READING PASSAGE:
Have a active directory user source. We have auto logged in enaled with a service account, but people log in and out all the time with there personal accounts to do things. My logout button really should only revert back to the auto logged in user so that the HMI is still viewable. Right now the only way I see to do this is to hardcode my credentials in a script and do a system.security.switchUser. I know I can do other better ways of storing the credentials and if theres no better way I will do that, but what I am more curious about is if there is a easier built in way to “revert” back to the autologged in user with a system.* call?
That said, I think we do keep track of the initial AuthenticationChallenge in memory and you could conceivably write a script to access this information, unpack it, and rinse that through a system function.
It'd be fragile, and guaranteed to break when you upgrade to 8.3, all that code changed.

SUPPLIED RECORDS:
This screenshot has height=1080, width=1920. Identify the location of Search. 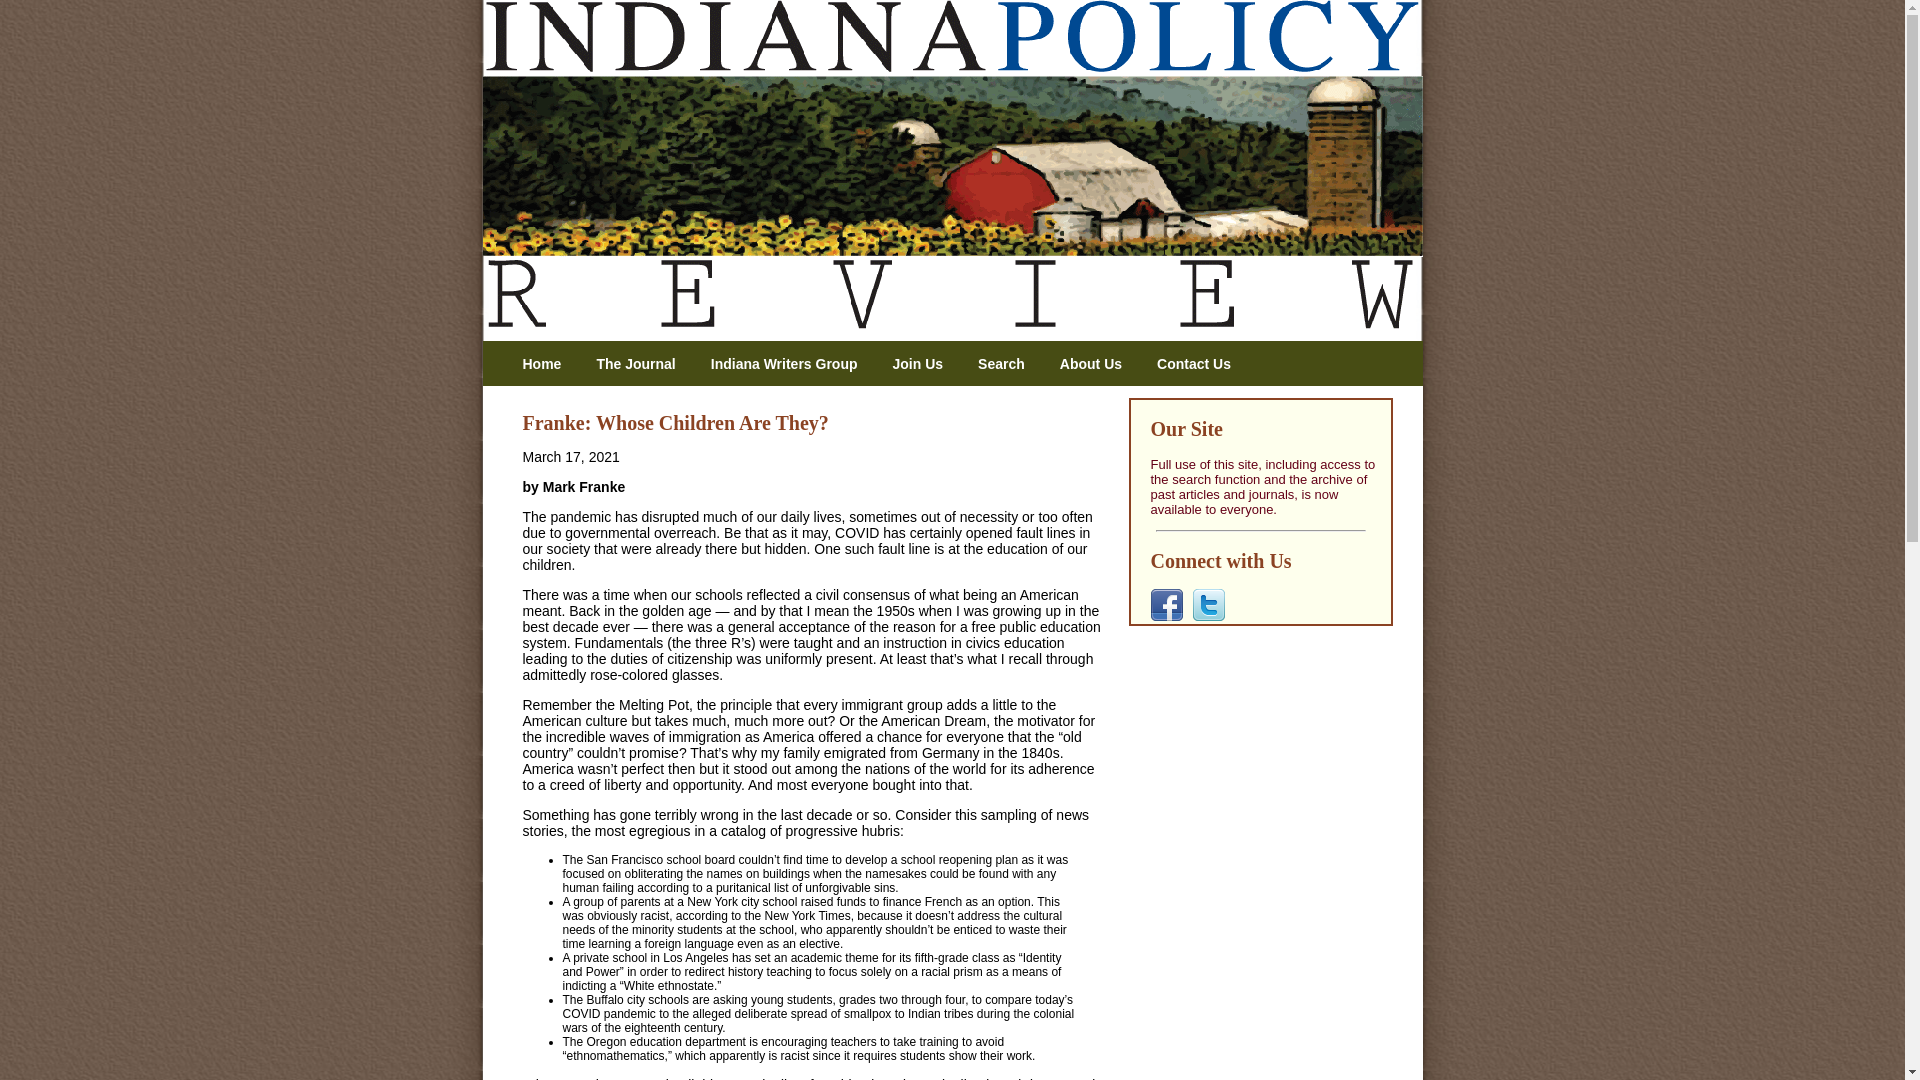
(1008, 364).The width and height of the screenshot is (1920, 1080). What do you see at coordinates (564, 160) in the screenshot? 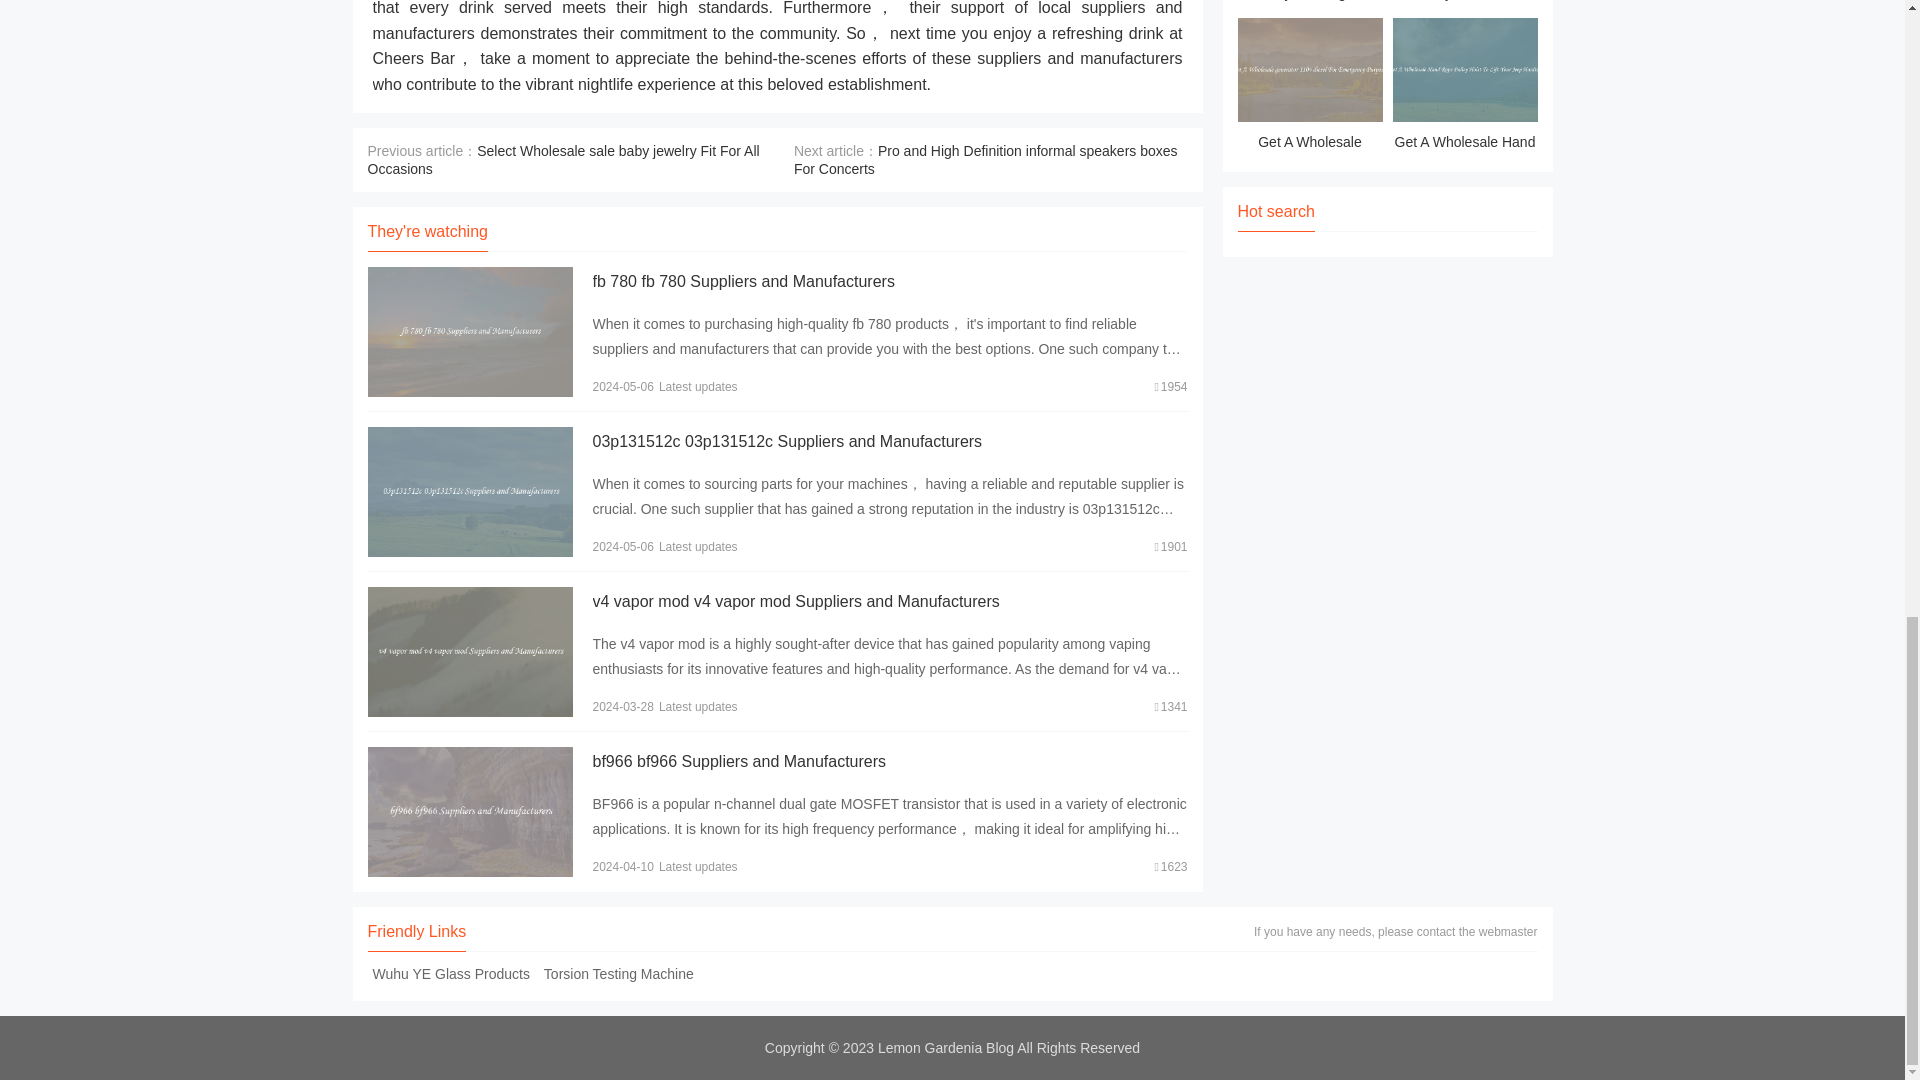
I see `Select Wholesale sale baby jewelry Fit For All Occasions` at bounding box center [564, 160]. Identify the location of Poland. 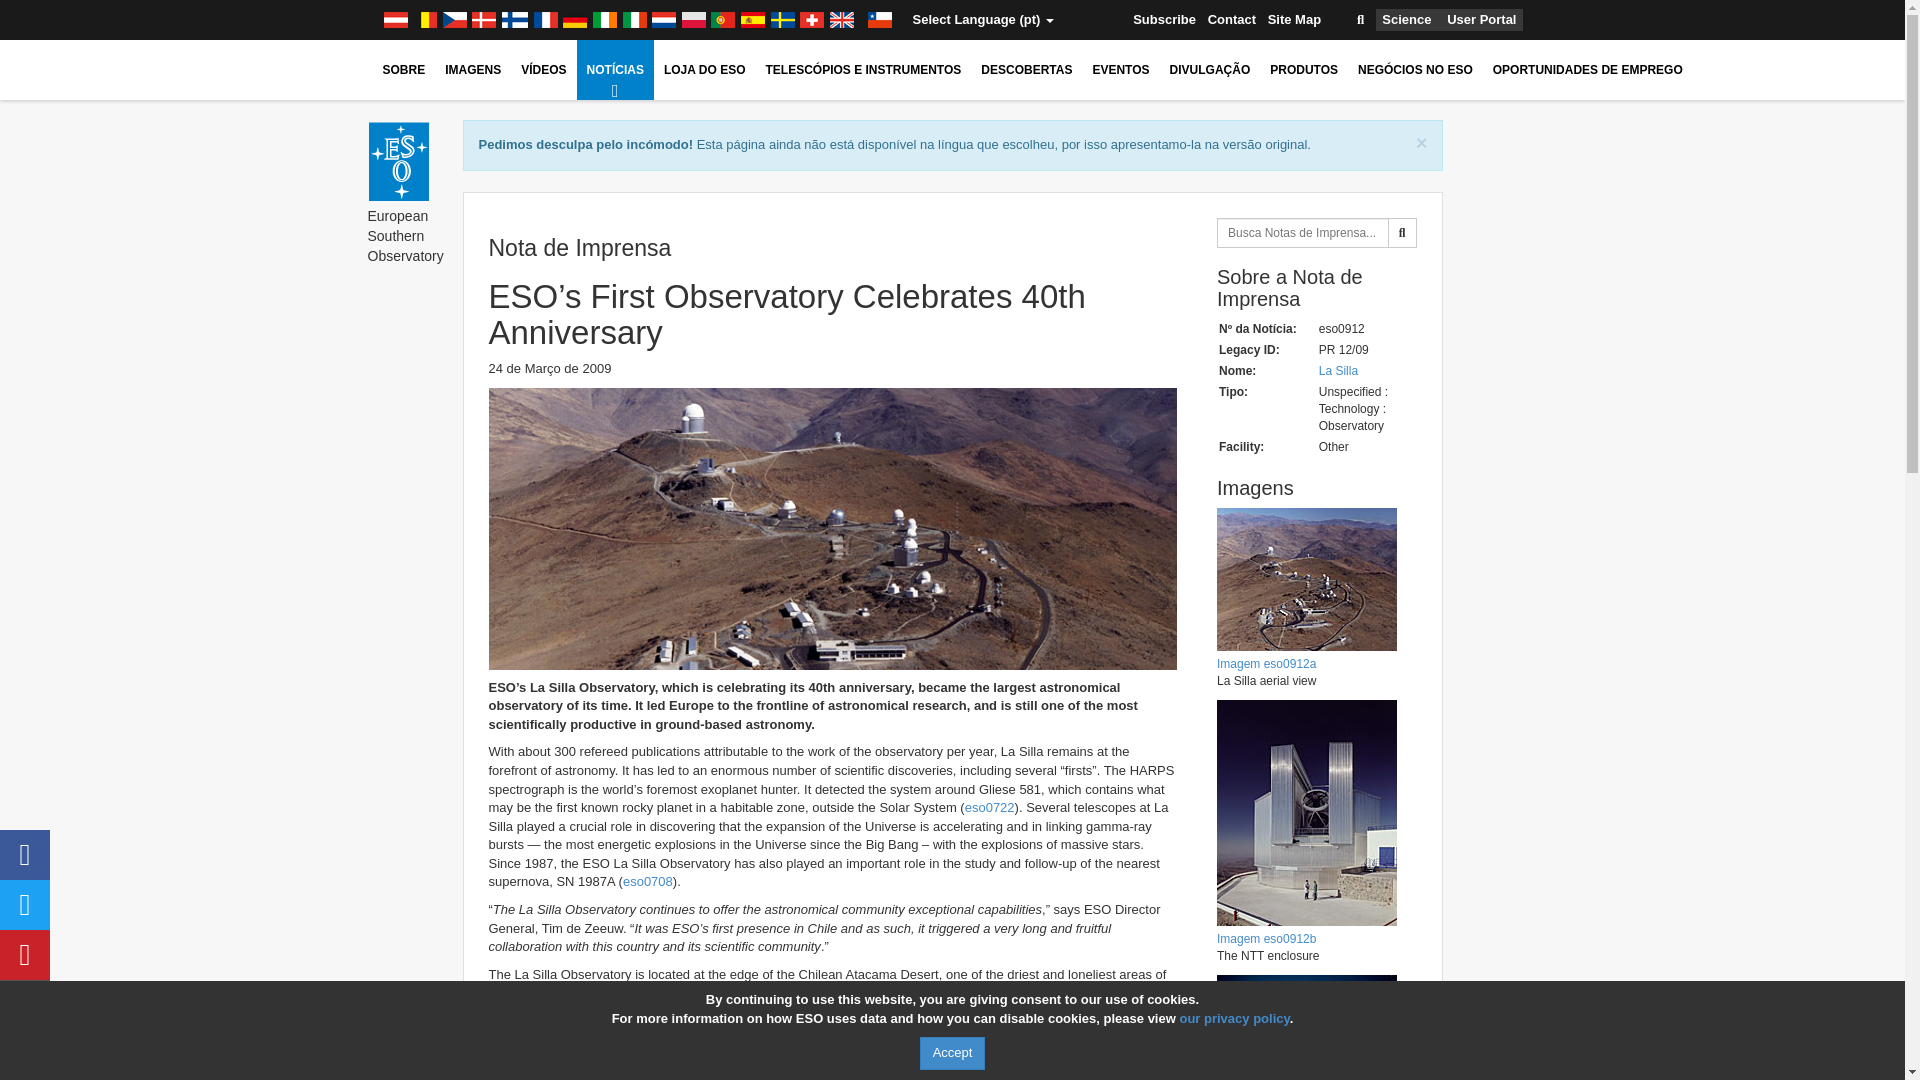
(694, 20).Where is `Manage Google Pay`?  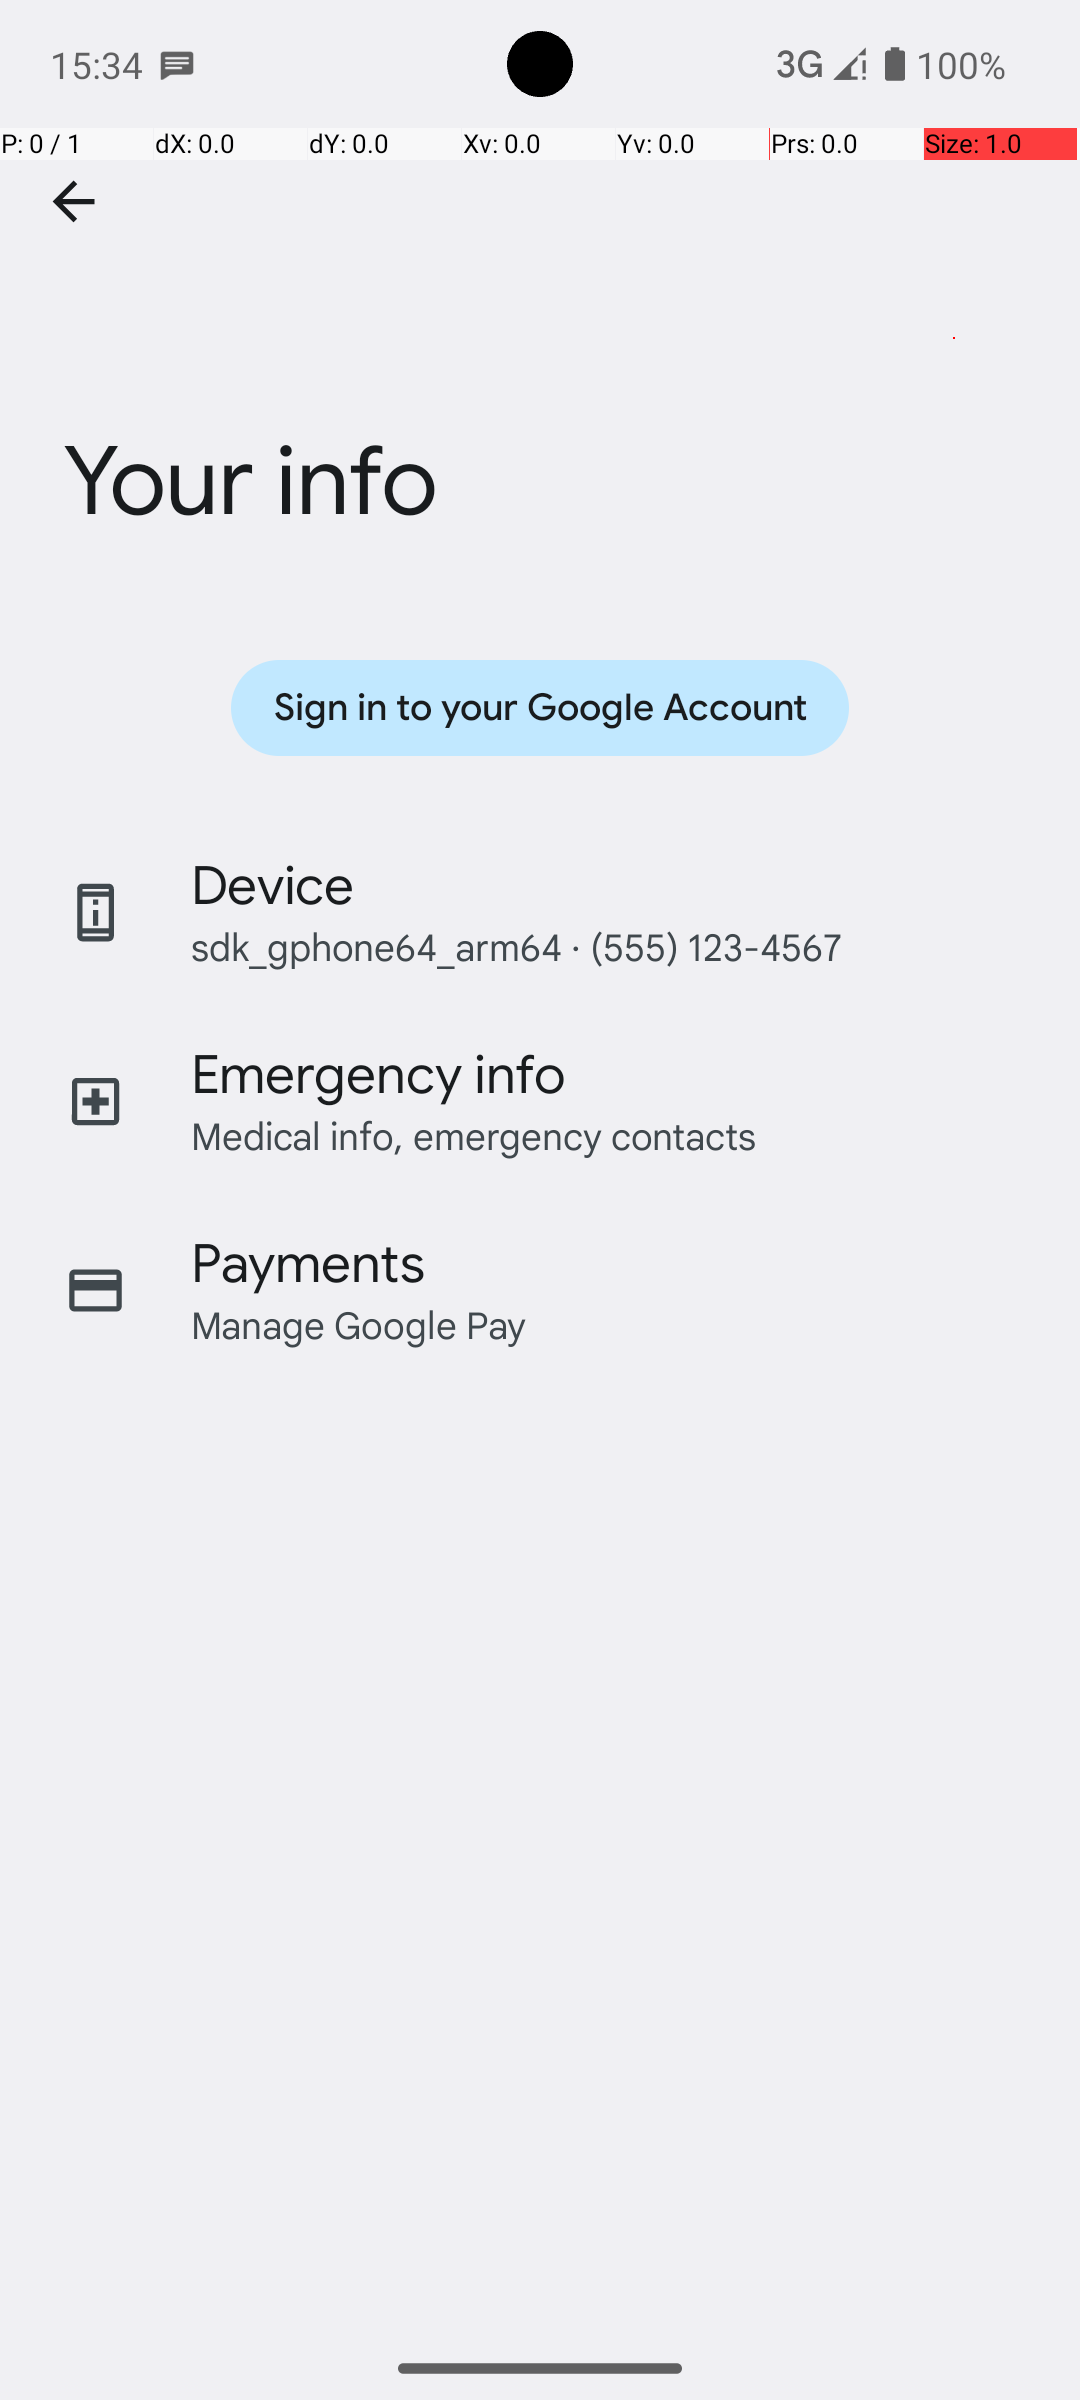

WHAT THIS EXERCISE ASKS:
a) Copy the auto-login forum thread word for word, between "Have a active" and "a system.* call?", inclusive.
b) Answer these from the auto-login forum thread:
(i) What kind of user source does the poster have?
(ii) Which system call does the poster currently see as the only way to switch users?
(iii) Upgrading to which version would break the suggested script?
c) In the auto-login forum thread, the reply describes what a script could do with the initial AuthenticationChallenge. List each of those steps.
You can set the data aside; it isn't needed here.

RESPONSES TO THE EXERCISE:
a)
Have a active directory user source. We have auto logged in enaled with a service account, but people log in and out all the time with there personal accounts to do things. My logout button really should only revert back to the auto logged in user so that the HMI is still viewable. Right now the only way I see to do this is to hardcode my credentials in a script and do a system.security.switchUser. I know I can do other better ways of storing the credentials and if theres no better way I will do that, but what I am more curious about is if there is a easier built in way to “revert” back to the autologged in user with a system.* call?

b)
(i) An active directory user source.
(ii) system.security.switchUser
(iii) 8.3

c)
- access this information
- unpack it
- rinse that through a system function